▸ TASK GOAL
Print out the entries that follow exactly, missing none.

Saved data entries:

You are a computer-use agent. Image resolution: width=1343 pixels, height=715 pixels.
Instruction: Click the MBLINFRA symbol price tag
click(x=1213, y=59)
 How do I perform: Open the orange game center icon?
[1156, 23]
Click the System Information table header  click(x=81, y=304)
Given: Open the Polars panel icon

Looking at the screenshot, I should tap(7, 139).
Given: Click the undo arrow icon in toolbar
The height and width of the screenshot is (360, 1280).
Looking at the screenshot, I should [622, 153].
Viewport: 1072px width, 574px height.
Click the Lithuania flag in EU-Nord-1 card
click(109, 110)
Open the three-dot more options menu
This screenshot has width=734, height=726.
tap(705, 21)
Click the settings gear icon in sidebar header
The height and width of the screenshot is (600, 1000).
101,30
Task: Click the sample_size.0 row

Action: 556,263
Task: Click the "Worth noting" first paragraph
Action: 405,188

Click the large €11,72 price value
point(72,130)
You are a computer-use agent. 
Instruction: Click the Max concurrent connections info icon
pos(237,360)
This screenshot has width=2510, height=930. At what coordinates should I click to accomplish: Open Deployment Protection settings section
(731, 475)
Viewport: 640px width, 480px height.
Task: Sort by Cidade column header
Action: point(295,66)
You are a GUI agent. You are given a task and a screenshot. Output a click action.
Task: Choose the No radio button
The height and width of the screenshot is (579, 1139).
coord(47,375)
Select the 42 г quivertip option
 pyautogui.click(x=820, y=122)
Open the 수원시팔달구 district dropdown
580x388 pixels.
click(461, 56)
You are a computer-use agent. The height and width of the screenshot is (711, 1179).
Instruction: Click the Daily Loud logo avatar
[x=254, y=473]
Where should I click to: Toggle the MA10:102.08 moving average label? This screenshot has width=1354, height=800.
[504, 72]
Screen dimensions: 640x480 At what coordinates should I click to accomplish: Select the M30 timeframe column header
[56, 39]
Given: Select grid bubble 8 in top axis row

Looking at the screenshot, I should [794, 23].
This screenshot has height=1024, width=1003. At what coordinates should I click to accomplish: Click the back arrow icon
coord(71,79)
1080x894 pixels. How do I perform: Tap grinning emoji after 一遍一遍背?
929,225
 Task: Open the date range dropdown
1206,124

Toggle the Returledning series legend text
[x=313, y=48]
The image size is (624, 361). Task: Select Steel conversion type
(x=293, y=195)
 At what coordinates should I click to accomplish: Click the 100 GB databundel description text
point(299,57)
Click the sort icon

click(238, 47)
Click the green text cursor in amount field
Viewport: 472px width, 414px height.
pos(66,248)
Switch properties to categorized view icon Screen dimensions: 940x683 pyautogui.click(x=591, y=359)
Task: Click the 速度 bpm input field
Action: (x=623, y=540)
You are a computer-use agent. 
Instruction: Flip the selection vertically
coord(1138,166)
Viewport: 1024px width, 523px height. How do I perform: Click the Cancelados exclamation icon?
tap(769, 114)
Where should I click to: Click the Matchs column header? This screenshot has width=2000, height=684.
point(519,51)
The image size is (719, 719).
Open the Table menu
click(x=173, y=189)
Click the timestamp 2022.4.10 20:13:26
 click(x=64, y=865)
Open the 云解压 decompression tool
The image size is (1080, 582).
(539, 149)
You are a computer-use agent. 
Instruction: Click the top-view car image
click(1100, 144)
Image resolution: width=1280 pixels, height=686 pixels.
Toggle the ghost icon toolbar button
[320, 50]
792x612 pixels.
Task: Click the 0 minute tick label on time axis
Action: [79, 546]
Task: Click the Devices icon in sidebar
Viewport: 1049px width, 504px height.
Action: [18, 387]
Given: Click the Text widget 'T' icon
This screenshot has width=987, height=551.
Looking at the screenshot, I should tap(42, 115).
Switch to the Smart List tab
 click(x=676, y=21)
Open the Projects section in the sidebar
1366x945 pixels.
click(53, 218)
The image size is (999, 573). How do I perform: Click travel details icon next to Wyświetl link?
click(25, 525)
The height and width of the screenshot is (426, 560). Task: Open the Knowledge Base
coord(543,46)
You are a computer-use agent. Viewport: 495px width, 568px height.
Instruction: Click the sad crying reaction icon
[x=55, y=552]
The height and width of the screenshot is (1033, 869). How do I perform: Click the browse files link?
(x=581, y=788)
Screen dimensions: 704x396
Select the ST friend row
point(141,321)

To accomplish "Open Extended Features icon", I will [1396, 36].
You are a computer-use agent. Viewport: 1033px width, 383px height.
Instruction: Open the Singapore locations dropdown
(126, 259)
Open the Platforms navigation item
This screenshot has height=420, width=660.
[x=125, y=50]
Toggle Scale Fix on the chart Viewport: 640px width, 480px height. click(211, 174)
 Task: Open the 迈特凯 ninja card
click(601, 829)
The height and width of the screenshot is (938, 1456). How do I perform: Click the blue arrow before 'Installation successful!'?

▸ ANSWER FOR THIS EXERCISE
You are a computer-use agent. Image resolution: width=1343 pixels, height=715 pixels.
Instruction: Click the MBLINFRA symbol price tag
click(x=1213, y=59)
 How do I perform: Open the orange game center icon?
[1156, 23]
Click the System Information table header  click(x=81, y=304)
Given: Open the Polars panel icon

Looking at the screenshot, I should tap(7, 139).
Given: Click the undo arrow icon in toolbar
The height and width of the screenshot is (360, 1280).
Looking at the screenshot, I should [622, 153].
Viewport: 1072px width, 574px height.
Click the Lithuania flag in EU-Nord-1 card
click(109, 110)
Open the three-dot more options menu
This screenshot has width=734, height=726.
tap(705, 21)
Click the settings gear icon in sidebar header
The height and width of the screenshot is (600, 1000).
101,30
Task: Click the sample_size.0 row

Action: 556,263
Task: Click the "Worth noting" first paragraph
Action: 405,188

Click the large €11,72 price value
point(72,130)
You are a computer-use agent. 
Instruction: Click the Max concurrent connections info icon
pos(237,360)
This screenshot has width=2510, height=930. At what coordinates should I click to accomplish: Open Deployment Protection settings section
(731, 475)
Viewport: 640px width, 480px height.
Task: Sort by Cidade column header
Action: point(295,66)
You are a GUI agent. You are given a task and a screenshot. Output a click action.
Task: Choose the No radio button
The height and width of the screenshot is (579, 1139).
coord(47,375)
Select the 42 г quivertip option
 pyautogui.click(x=820, y=122)
Open the 수원시팔달구 district dropdown
580x388 pixels.
click(461, 56)
You are a computer-use agent. The height and width of the screenshot is (711, 1179).
Instruction: Click the Daily Loud logo avatar
[x=254, y=473]
Where should I click to: Toggle the MA10:102.08 moving average label? This screenshot has width=1354, height=800.
[504, 72]
Screen dimensions: 640x480 At what coordinates should I click to accomplish: Select the M30 timeframe column header
[56, 39]
Given: Select grid bubble 8 in top axis row

Looking at the screenshot, I should [794, 23].
This screenshot has height=1024, width=1003. At what coordinates should I click to accomplish: Click the back arrow icon
coord(71,79)
1080x894 pixels. How do I perform: Tap grinning emoji after 一遍一遍背?
929,225
 Task: Open the date range dropdown
1206,124

Toggle the Returledning series legend text
[x=313, y=48]
The image size is (624, 361). Task: Select Steel conversion type
(x=293, y=195)
 At what coordinates should I click to accomplish: Click the 100 GB databundel description text
point(299,57)
Click the sort icon

click(238, 47)
Click the green text cursor in amount field
Viewport: 472px width, 414px height.
pos(66,248)
Switch properties to categorized view icon Screen dimensions: 940x683 pyautogui.click(x=591, y=359)
Task: Click the 速度 bpm input field
Action: (x=623, y=540)
You are a computer-use agent. 
Instruction: Flip the selection vertically
coord(1138,166)
Viewport: 1024px width, 523px height. How do I perform: Click the Cancelados exclamation icon?
tap(769, 114)
Where should I click to: Click the Matchs column header? This screenshot has width=2000, height=684.
point(519,51)
The image size is (719, 719).
Open the Table menu
click(x=173, y=189)
Click the timestamp 2022.4.10 20:13:26
 click(x=64, y=865)
Open the 云解压 decompression tool
The image size is (1080, 582).
(539, 149)
You are a computer-use agent. 
Instruction: Click the top-view car image
click(1100, 144)
Image resolution: width=1280 pixels, height=686 pixels.
Toggle the ghost icon toolbar button
[320, 50]
792x612 pixels.
Task: Click the 0 minute tick label on time axis
Action: [79, 546]
Task: Click the Devices icon in sidebar
Viewport: 1049px width, 504px height.
Action: [18, 387]
Given: Click the Text widget 'T' icon
This screenshot has width=987, height=551.
Looking at the screenshot, I should tap(42, 115).
Switch to the Smart List tab
 click(x=676, y=21)
Open the Projects section in the sidebar
1366x945 pixels.
click(53, 218)
The image size is (999, 573). How do I perform: Click travel details icon next to Wyświetl link?
click(25, 525)
The height and width of the screenshot is (426, 560). Task: Open the Knowledge Base
coord(543,46)
You are a computer-use agent. Viewport: 495px width, 568px height.
Instruction: Click the sad crying reaction icon
[x=55, y=552]
The height and width of the screenshot is (1033, 869). How do I perform: Click the browse files link?
(x=581, y=788)
Screen dimensions: 704x396
Select the ST friend row
point(141,321)

To accomplish "Open Extended Features icon", I will [1396, 36].
You are a computer-use agent. Viewport: 1033px width, 383px height.
Instruction: Open the Singapore locations dropdown
(126, 259)
Open the Platforms navigation item
This screenshot has height=420, width=660.
[x=125, y=50]
Toggle Scale Fix on the chart Viewport: 640px width, 480px height. click(211, 174)
 Task: Open the 迈特凯 ninja card
click(601, 829)
The height and width of the screenshot is (938, 1456). How do I perform: Click the blue arrow before 'Installation successful!'?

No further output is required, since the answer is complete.